Document section>
Bullions Slide in Response to Optimistic Employment Data
(Continued from Prior Part)
Silver in short supply
In the past, commodities in short supply have led to bottlenecks as demand surges. In 2014, silver prices fell 20%, closing at $15.70. In 2013, silver prices fell 36%, exceeding the losses for gold and other precious metals. Silver’s current losses are close to 2.2% on a 30-day trailing basis. The current price of silver futures is lurking close to its five-year low of $14.50 per ounce.
Silver futures for September expiry on COMEX (Commodity Exchange) were trading at $14.70 as of September 3, up 0.27%. On September 1, silver rose 3.9%. Other precious counterparts like the platinum and palladium futures fell 0.35% and 0.31%, respectively, on September 3.

What to work on>
Reproduce the article on bullion prices from "Silver in short" up to and including "of $14.50 per ounce.", changing "bottlenecks" to "shortages".

Supplied data>
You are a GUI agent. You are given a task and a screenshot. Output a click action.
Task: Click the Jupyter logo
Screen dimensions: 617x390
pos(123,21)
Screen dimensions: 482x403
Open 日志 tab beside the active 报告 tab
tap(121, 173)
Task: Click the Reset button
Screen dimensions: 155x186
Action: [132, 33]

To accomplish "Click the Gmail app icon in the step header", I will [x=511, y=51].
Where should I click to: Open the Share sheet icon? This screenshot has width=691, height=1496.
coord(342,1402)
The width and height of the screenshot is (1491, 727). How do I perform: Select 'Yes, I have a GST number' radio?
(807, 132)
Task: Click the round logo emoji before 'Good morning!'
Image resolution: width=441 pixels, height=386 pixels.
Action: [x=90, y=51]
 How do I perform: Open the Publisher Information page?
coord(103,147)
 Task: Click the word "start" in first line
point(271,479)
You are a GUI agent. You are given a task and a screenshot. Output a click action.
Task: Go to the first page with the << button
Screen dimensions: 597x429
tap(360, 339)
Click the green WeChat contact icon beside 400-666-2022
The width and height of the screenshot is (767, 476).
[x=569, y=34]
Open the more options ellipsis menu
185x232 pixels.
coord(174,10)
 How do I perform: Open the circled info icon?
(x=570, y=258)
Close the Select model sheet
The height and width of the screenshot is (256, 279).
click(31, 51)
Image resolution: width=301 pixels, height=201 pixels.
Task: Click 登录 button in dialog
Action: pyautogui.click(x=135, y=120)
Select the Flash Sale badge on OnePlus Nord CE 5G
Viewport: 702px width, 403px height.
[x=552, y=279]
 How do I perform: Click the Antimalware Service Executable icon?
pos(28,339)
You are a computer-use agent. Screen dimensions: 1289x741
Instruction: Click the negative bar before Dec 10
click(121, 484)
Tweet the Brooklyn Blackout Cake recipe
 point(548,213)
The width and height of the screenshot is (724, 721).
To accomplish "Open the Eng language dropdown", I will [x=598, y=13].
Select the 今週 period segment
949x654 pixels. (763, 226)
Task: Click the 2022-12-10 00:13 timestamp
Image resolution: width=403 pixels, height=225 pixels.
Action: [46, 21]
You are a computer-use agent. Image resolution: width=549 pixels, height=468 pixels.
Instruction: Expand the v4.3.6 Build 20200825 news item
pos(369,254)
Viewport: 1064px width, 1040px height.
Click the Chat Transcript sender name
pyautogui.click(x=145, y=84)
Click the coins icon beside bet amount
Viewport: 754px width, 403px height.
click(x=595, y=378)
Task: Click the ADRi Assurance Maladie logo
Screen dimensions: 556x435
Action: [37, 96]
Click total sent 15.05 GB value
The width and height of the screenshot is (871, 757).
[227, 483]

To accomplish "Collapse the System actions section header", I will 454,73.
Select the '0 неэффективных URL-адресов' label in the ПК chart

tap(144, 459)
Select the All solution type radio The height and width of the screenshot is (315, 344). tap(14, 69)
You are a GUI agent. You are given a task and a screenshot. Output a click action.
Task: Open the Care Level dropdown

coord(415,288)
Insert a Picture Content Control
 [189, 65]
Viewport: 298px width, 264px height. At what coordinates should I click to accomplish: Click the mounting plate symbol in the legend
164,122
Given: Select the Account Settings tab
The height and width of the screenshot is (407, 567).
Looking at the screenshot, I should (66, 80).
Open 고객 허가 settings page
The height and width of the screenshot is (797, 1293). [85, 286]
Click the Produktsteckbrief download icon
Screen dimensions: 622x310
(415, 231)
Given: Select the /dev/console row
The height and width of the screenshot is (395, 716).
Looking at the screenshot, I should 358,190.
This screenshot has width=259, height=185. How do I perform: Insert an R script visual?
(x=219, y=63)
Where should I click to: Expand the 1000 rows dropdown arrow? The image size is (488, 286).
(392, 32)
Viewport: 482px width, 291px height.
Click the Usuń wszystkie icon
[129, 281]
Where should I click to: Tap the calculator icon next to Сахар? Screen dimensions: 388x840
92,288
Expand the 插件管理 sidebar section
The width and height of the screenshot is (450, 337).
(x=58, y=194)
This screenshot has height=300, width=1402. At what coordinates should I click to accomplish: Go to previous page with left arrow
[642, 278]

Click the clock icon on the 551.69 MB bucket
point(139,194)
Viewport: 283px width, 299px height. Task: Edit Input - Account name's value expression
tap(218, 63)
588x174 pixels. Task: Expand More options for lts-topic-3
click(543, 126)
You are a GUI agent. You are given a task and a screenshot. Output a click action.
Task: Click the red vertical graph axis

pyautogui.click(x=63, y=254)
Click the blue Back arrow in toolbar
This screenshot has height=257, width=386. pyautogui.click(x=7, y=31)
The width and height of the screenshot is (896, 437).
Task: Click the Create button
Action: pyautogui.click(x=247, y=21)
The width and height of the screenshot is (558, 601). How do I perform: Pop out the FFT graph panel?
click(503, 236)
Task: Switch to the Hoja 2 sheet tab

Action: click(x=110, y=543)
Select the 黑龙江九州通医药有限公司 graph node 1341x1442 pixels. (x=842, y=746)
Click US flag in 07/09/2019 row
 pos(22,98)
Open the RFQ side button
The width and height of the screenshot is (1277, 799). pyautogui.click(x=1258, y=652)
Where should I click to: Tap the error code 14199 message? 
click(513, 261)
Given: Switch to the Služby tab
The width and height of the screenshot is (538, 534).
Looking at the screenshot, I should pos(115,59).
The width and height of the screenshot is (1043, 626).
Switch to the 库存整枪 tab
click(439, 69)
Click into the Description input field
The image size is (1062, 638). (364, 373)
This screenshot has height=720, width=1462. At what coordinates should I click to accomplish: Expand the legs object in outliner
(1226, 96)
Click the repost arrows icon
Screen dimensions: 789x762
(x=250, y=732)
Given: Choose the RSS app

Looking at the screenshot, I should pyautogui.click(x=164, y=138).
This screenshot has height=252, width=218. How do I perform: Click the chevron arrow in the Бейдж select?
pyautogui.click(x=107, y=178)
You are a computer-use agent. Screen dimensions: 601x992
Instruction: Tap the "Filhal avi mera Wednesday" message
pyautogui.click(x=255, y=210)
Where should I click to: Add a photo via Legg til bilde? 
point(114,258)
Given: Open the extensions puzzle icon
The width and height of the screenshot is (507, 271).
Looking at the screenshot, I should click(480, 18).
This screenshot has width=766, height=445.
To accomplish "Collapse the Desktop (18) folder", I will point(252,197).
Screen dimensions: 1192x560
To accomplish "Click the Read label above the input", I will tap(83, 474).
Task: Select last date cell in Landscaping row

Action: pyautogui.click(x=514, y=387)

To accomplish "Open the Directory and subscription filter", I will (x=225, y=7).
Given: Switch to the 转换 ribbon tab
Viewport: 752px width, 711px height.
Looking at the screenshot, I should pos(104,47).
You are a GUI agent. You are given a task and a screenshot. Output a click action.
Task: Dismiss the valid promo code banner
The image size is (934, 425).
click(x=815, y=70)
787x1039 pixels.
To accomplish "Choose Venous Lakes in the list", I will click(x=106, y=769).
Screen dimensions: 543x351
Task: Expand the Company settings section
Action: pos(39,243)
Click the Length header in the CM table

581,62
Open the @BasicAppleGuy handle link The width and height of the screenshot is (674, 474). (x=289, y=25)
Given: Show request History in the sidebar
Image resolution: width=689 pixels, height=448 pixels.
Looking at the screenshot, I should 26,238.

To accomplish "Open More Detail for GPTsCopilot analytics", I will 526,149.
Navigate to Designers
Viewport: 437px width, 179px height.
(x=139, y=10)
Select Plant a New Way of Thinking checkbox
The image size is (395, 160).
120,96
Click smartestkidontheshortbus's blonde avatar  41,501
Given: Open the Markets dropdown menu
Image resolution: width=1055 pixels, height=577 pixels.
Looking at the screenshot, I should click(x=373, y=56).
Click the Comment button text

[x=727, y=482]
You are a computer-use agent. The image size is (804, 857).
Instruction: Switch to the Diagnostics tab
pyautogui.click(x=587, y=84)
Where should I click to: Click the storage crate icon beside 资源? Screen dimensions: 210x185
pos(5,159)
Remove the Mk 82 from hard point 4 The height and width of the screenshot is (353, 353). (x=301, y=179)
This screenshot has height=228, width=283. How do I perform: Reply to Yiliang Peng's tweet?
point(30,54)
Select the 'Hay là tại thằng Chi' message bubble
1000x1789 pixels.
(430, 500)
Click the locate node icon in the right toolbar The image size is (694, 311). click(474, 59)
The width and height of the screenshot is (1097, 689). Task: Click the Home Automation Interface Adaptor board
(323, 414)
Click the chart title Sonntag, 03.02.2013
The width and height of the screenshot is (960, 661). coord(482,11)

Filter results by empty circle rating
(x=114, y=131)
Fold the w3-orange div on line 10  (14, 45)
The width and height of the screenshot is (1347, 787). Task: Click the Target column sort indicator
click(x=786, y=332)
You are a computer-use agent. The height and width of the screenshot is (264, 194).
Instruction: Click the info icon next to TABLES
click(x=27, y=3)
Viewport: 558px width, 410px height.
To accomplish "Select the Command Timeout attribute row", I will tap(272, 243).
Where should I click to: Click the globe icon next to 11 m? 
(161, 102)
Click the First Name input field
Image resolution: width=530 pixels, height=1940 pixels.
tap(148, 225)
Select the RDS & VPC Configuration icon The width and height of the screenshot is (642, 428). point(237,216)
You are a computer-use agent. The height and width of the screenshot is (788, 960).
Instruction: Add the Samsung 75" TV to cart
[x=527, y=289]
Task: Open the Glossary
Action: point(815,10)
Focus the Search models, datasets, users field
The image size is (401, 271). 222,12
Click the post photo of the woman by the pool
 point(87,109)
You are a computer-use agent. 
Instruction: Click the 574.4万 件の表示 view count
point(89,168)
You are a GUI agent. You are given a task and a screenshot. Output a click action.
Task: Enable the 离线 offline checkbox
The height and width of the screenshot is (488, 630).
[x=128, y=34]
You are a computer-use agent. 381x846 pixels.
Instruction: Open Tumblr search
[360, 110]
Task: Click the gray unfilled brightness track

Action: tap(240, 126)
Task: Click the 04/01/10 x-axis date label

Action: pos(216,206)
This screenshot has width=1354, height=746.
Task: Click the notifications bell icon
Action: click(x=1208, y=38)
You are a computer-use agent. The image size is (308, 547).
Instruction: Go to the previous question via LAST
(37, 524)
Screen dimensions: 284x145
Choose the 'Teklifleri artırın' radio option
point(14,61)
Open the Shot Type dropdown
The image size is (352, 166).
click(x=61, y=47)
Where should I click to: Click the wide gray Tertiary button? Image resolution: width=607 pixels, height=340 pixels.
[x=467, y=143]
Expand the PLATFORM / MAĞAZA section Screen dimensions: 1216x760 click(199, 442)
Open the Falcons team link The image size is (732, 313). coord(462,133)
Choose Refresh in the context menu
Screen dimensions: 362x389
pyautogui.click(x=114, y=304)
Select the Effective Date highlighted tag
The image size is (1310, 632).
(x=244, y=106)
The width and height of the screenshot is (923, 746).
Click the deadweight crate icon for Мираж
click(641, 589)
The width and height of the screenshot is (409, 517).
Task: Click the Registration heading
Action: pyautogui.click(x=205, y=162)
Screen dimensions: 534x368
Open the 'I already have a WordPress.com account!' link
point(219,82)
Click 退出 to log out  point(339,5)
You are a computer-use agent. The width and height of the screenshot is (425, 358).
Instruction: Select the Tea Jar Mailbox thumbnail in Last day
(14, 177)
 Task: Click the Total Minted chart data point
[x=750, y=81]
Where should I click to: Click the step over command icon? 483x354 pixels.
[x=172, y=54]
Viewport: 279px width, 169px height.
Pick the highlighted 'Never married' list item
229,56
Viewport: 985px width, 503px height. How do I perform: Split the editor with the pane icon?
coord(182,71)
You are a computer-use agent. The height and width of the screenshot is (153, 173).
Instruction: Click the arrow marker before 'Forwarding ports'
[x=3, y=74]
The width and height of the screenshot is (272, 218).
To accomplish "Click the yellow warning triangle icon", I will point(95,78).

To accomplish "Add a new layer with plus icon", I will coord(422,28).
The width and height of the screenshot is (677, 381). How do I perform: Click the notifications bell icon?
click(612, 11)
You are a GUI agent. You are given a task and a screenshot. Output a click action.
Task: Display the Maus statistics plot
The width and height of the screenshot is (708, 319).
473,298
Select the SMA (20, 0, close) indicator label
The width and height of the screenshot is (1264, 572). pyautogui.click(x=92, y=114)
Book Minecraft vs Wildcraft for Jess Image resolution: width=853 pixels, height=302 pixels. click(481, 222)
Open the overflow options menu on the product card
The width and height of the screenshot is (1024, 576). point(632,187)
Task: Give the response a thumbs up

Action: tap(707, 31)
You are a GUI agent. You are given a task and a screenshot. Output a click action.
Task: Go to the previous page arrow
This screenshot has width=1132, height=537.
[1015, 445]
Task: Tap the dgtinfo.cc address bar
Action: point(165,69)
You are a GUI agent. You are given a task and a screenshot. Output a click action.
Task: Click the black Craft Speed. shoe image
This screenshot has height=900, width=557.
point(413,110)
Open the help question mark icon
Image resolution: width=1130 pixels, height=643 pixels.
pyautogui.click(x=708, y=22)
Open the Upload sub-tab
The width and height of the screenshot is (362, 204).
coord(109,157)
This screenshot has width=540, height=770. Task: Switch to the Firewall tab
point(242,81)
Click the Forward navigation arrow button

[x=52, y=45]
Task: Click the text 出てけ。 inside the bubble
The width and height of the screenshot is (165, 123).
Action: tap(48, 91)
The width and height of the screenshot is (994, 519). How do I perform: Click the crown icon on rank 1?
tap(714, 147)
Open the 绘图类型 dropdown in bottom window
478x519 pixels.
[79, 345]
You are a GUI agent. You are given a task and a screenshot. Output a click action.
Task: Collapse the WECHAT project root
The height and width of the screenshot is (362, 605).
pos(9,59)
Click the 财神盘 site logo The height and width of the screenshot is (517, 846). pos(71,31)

Exercise output>
Silver in short supply
In the past, commodities in short supply have led to shortages as demand surges. In 2014, silver prices fell 20%, closing at $15.70. In 2013, silver prices fell 36%, exceeding the losses for gold and other precious metals. Silver’s current losses are close to 2.2% on a 30-day trailing basis. The current price of silver futures is lurking close to its five-year low of $14.50 per ounce.